ComCom advise businesses to regularly review their surcharges to ensure they remain accurate and justified, and to engage with us early and follow our guidance to ensure compliance with the Fair Trading Act. 

While fuel surcharges can be a legitimate way for businesses to recover unexpected increases in fuel costs, we want to remind businesses about how to apply them fairly. 

Fuel surcharges must reflect only the additional fuel costs your business is facing and cannot be used as an excuse to recover unrelated expenses or to increase margins. Any surcharge should be based on real and current cost pressures. 

If you do need to add a fuel surcharge, your customers must be informed of any surcharges before payment, in line with Fair Trading Act guidance.

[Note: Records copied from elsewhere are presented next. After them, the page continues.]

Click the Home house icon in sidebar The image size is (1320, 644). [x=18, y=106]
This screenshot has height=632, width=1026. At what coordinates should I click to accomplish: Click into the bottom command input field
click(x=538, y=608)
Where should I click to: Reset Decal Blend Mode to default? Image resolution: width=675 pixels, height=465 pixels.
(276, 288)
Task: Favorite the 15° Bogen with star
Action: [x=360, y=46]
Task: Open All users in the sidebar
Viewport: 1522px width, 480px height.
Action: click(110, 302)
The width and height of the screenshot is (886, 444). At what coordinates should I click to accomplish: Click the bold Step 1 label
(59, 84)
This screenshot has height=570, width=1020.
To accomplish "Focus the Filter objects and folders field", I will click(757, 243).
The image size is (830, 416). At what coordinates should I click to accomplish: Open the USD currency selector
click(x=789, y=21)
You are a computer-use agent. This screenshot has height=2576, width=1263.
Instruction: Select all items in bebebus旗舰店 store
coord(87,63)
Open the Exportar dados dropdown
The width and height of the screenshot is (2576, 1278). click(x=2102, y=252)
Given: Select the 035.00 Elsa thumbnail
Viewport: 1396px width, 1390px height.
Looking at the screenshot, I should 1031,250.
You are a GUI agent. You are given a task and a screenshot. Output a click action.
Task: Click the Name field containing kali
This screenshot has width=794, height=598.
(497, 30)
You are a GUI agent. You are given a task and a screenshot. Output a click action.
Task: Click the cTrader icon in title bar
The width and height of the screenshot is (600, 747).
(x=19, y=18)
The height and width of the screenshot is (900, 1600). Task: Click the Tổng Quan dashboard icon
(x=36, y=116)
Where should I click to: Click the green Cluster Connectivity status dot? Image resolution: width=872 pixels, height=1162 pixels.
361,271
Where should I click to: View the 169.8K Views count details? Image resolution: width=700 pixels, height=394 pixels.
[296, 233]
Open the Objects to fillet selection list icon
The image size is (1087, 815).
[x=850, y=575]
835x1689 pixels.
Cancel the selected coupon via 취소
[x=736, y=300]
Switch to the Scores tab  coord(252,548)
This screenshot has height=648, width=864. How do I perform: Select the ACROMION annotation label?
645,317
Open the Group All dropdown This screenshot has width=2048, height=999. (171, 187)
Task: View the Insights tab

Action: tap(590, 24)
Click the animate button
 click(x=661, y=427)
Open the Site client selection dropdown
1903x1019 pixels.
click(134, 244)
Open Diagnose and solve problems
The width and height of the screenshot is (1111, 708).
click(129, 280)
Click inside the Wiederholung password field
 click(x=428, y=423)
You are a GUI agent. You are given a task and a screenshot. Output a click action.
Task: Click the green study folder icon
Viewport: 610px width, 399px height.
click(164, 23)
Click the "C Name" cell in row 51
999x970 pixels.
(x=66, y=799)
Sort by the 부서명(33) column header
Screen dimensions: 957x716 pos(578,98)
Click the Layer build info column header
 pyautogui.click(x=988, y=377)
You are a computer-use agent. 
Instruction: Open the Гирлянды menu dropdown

This includes making the surcharge easy to see, understand and factor into purchasing decisions.

Under the Fair Trading Act it is illegal to make an unsubstantiated representation about a good or service without any reasonable basis. It is also illegal to make false or misleading representations with respect to the price of any goods or services. 

Don’t make a fuel surcharging claim if you don’t have reasonable grounds for believing it to be true. 

Many transport and freight operators use a pricing mechanism called the Fuel Adjustment Factor (FAF) to manage fuel price volatility. It is important to understand what this is and how it differs from surcharges. 

A FAF is a commercial pricing mechanism allowing operators to pass through increases or decreases in fuel costs to customers in a transparent way instead of constantly changing baseline prices. 

It moves up and down with fuel prices, is set individually by companies and it typically appears as a separate line item on quotes or invoices.

If your business is utilising a FAF you should ensure you are communicating openly and clearly with your customers about how your pricing mechanism calculates it. Your customers need to understand how the prices you charge respond to fuel price movements and should have confidence that your pricing is aligned with those movements.

As fuel costs go down we expect any surcharge or FAF to reflect this reduction in cost.